Supported scoring metrics are listed below. When training a model, you can optimize for a specific scoring metric using the optimization_metric option.

The scoring metric must be compatible with the task type (classification or regression) and the target data. For example, if you are working with a classification dataset with a binary target, you can only specify classification scoring metric for a binary target, such as f1.

Syntax Examples

  • An ML_TRAIN example that uses the classification task option implicitly (classification is the default if not specified explicitly):

    CALL sys.ML_TRAIN('ml_data.iris_train', 'class', NULL, @iris_model);
  • An ML_TRAIN example that specifies the classification task type explicitly:

    CALL sys.ML_TRAIN('ml_data.iris_train', 'class', JSON_OBJECT('task', 'classification'), 
    @iris_model);
  • An ML_TRAIN example that specifies the regression task type:

    CALL sys.ML_TRAIN('employee.salary_train', 'salary', JSON_OBJECT('task', 'regression'), 
    @salary_model);
  • An ML_TRAIN example that specifies the model_list option. This example trains either an XGBClassifier or LGBMClassifier model.

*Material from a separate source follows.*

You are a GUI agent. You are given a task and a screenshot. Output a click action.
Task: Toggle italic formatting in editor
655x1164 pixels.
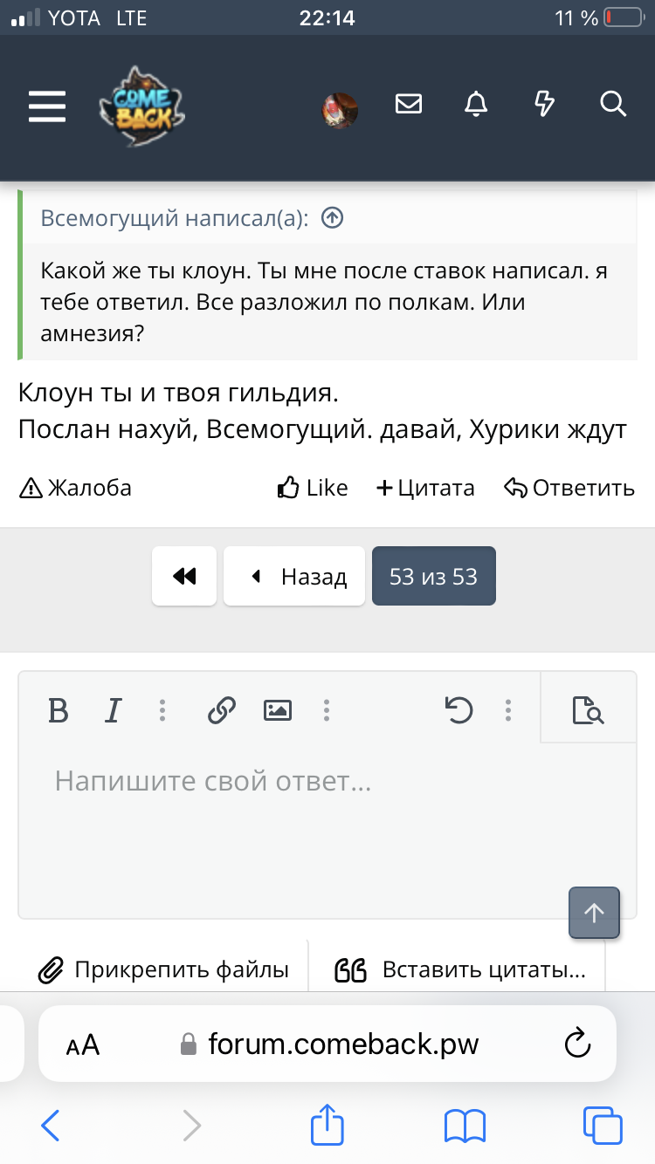[112, 711]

    CALL sys.ml_train('ml_data.iris_train', 'class', JSON_OBJECT('task','classification', 
    'model_list', JSON_ARRAY('XGBClassifier', 'LGBMClassifier')) , @iris_model);
  • An ML_TRAIN example that specifies the exclude_model_list option. In this example, LogisticRegression and GaussianNB models are excluded from model selection.

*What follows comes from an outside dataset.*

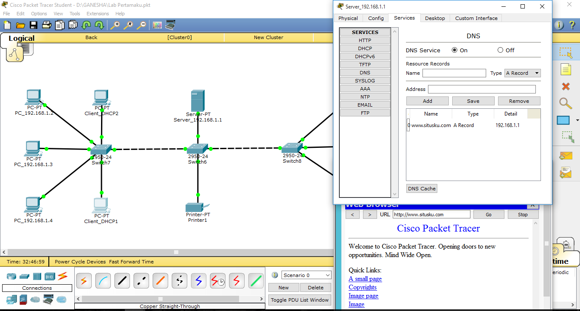Select the Inspect magnifier tool

pyautogui.click(x=566, y=104)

    CALL sys.ml_train('ml_data.iris_train', 'class', JSON_OBJECT('task','classification', 
    'exclude_model_list', JSON_ARRAY('LogisticRegression', 'GaussianNB')) , @iris_model);
  • An ML_TRAIN example that specifies the optimization_metric option.

    CALL sys.ml_train('ml_data.iris_train', 'class', JSON_OBJECT('task','classification', 
    'optimization_metric', 'neg_log_loss') , @iris_model);
  • An ML_TRAIN example that specifies the exclude_column_list option.

    CALL sys.ml_train('ml_data.iris_train', 'class', JSON_OBJECT('task','classification', 
    'exclude_column_list', JSON_ARRAY('sepal length', 'petal length')) , @iris_model);